Savarin, Jasper Johns

Jasper Johns (American, born 1930)

Savarin, 1982

Color monotype and lithograph

Gift of The Contemporary Museum, Honolulu, 2011, and gift of the Honolulu Advertiser Collection at Persis Corporation (TCM.1992.1.9)

Jasper Johns is often referred to as a Pop artist because his early works comprised imagery drawn from everyday and popular culture, such as flags, maps, targets, letters and numbers. Primarily a painter, in 1960 Johns made a sculpture, Painted Bronze, by casting a Savarin coffee tin full of used brushes and then hand painting it in an illusionistic manner, simultaneously referencing and parodying reality. Johns subsequently used a graphic image of Painted Bronze many times in drawings and prints. (Interestingly, there has been no painting on this theme, although the artist attached a real Savarin can to a painting.) The Savarin image has been described as a metaphor for Johns himself and his working life, a kind of self-portrait.

Johns made a large lithograph of the Savarin image in 1981. However, 27 impressions had to be scrapped, because the paper on which they were printed turned out to be wrong. Rather than destroy them, Johns set them aside, returning in 1982 to use them as the basis for a series of monotypes. He painted onto Plexiglas sheet and printed the paint over the lithograph image.

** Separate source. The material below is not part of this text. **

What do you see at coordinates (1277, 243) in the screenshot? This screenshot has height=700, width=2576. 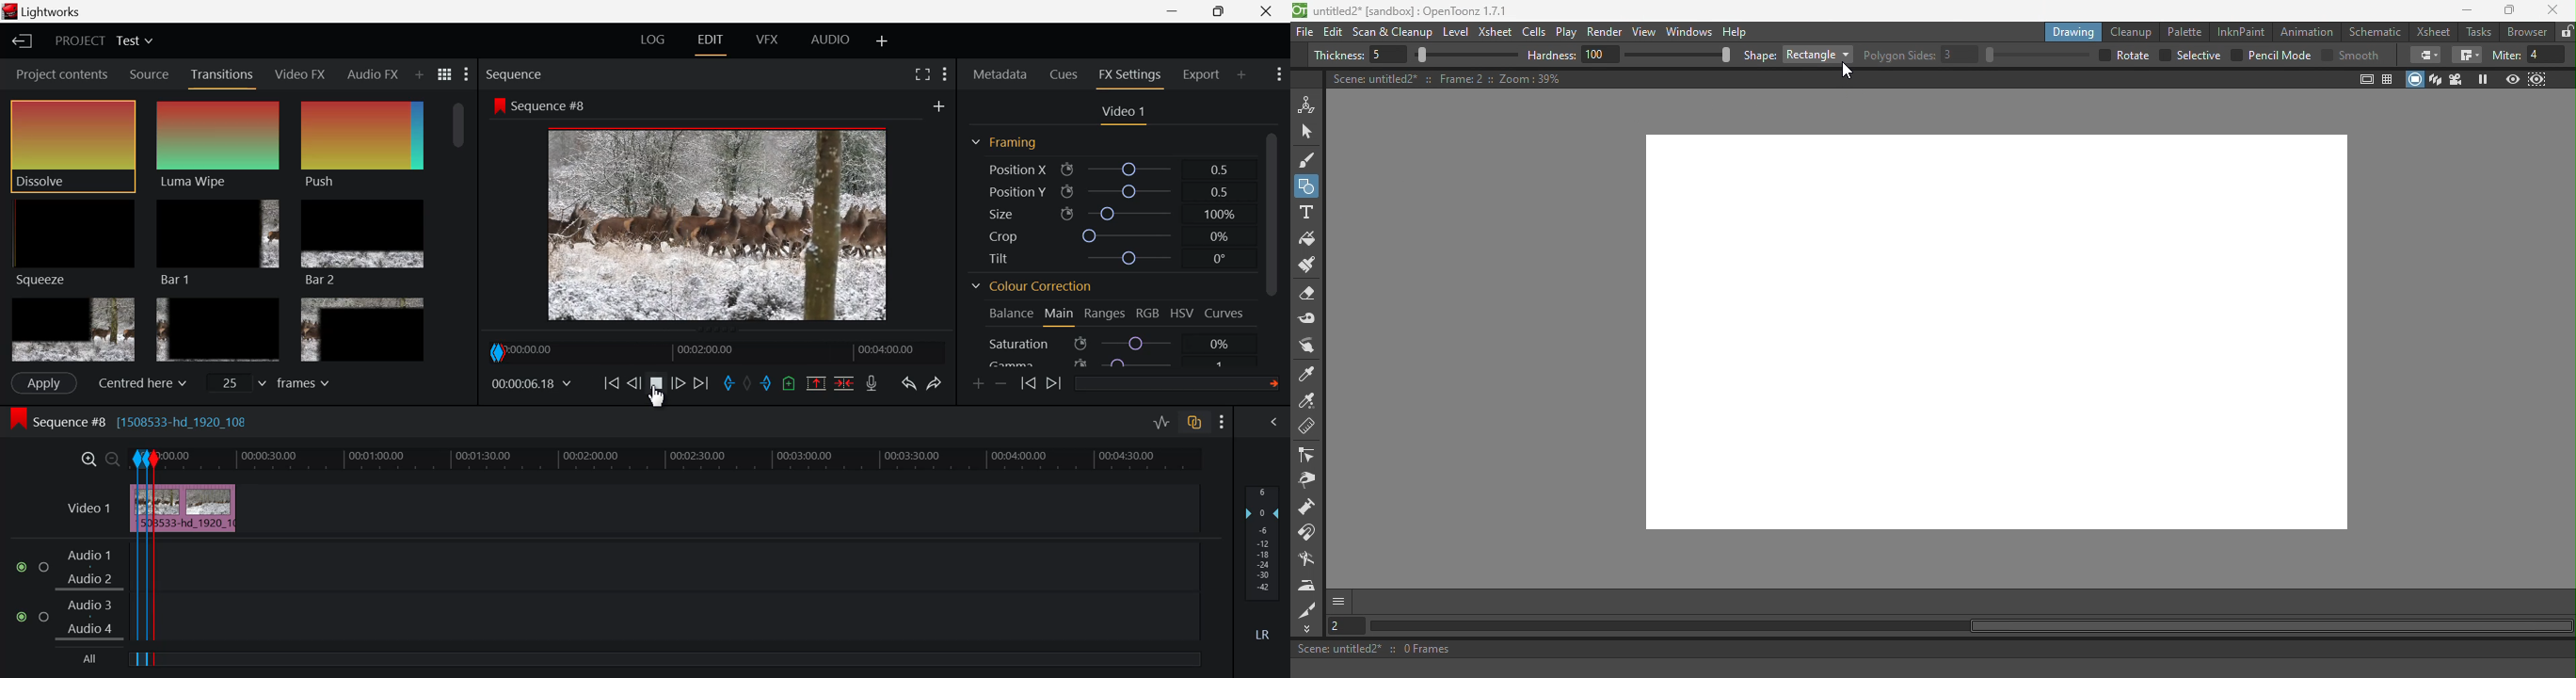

In the monotype series, the can of brushes stands against a background of “hatched” brush marks that was inspired by the pattern of the bedspread in Edvard Munch’s painting Self-Portrait Between the Clock and the Bed, 1940– 42. Two other references to Munch appear, in the initials “E.M.” and the impression of Johns' arm mimicking the skeletal arm across the bottom of Munch's Self Portrait lithograph of 1895. The overt references to Munch reiterate the idea that the Savarin image is John’s own self-portrait.